In the face of a climatic warming evident in Canada’s northern territories, a reliable transportation system is the key to major contributions to Canada’s national economy through sustainable and efficient development of resources and through improved access to education, health care, and employment opportunities for Canada’s most vulnerable people.

The federal government has considered the vision of an all-weather highway through the valley and delta of the Mackenzie River to the Arctic Coast a strategic priority for Canada since the late 1950s. The highway is seen as the final link to connect Canada from coast to coast to coast. Construction of this highway (over 140 kilometers from Inuvik to Tuktoyaktuk) will provide a reliable transportation system for the people of the Inuvialuit Settlement Region.

Through an aboriginal joint venture partnership, Kiggiak-EBA Consulting Ltd., Tetra Tech has completed work with the Department of Transportation, Government of the Northwest Territories, the Town of Inuvik, the Hamlet of Tuktoyaktuk, and a joint venture of aboriginal contractors, EGT Northwind Ltd., to design the highway and prepare the necessary documents for submission to regulators to gain approval for construction. This work has been underway since 2009, and the designs and documents produced were also used to lobby the federal government for the necessary funding for construction.

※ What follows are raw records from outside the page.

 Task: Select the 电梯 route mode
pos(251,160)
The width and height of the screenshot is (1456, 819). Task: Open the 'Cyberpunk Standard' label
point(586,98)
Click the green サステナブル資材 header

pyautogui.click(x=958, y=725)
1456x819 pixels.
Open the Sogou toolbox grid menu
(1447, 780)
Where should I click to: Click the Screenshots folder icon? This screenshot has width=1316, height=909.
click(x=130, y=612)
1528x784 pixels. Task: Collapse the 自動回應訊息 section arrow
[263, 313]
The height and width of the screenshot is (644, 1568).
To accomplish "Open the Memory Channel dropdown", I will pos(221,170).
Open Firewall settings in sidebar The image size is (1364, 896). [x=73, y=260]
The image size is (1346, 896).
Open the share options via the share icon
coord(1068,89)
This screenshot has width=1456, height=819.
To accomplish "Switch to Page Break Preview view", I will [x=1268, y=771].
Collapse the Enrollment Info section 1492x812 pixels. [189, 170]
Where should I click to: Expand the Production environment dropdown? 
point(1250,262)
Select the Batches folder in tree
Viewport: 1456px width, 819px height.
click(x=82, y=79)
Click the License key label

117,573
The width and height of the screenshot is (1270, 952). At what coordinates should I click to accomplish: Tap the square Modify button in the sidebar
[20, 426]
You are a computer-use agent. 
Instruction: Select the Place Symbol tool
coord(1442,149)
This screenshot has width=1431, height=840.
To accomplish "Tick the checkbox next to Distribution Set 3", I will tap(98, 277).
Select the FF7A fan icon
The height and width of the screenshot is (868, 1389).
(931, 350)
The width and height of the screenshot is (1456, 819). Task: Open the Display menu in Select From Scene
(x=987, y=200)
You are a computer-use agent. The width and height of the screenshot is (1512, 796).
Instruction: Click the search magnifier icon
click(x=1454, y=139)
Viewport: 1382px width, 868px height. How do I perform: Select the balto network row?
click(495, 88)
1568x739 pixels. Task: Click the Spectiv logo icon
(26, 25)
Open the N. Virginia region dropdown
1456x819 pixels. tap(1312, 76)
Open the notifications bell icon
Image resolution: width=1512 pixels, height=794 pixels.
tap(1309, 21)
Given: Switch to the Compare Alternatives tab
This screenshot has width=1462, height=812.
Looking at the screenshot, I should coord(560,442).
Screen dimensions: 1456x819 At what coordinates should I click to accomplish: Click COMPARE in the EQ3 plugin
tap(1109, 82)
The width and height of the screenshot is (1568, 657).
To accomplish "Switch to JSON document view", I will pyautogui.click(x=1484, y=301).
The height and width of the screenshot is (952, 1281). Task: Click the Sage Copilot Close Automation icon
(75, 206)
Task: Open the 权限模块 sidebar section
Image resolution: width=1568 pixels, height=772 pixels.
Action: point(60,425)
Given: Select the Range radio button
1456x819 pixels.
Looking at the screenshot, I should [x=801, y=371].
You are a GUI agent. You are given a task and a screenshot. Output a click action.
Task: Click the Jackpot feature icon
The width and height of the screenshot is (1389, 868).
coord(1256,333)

In March 2013, the Inuvik to Tuktoyaktuk Highway received environmental approval and funding approval from the federal and territorial governments. Tetra Tech has continued to work with EGT Northwind Ltd. as part of the design-build team for the project, completing detailed designs, conducting geotechnical investigations, and preparing construction specifications. Construction commenced in January 2014 and is expected to be complete by fall of 2017. Tetra Tech continues to play an important role in delivery of the highway by providing engineering expertise and quality control services to EGT Northwind Ltd. during the construction.

The Inuvik to Tuktoyaktuk Highway traverses particularly challenging, ice-rich, thaw-sensitive permafrost terrain. The design and construction approach requires a movement away from traditional engineering practices in an effort to maintain the overall integrity of the roadway and drainage structures in the face of permafrost thaw due to climate change.

The preliminary engineering and design steps have incorporated ground temperature monitoring for baseline conditions; the use of ground-penetrating radar at select locations to confirm the presence of massive ice; ground thermal analysis to predict freeze/thaw in the embankment structure; slope stability analysis in frozen, but unstable, ground; and other techniques. The design and construction approach in general includes 100 percent fill (no cut) and an adaptive approach to risk management and climate change.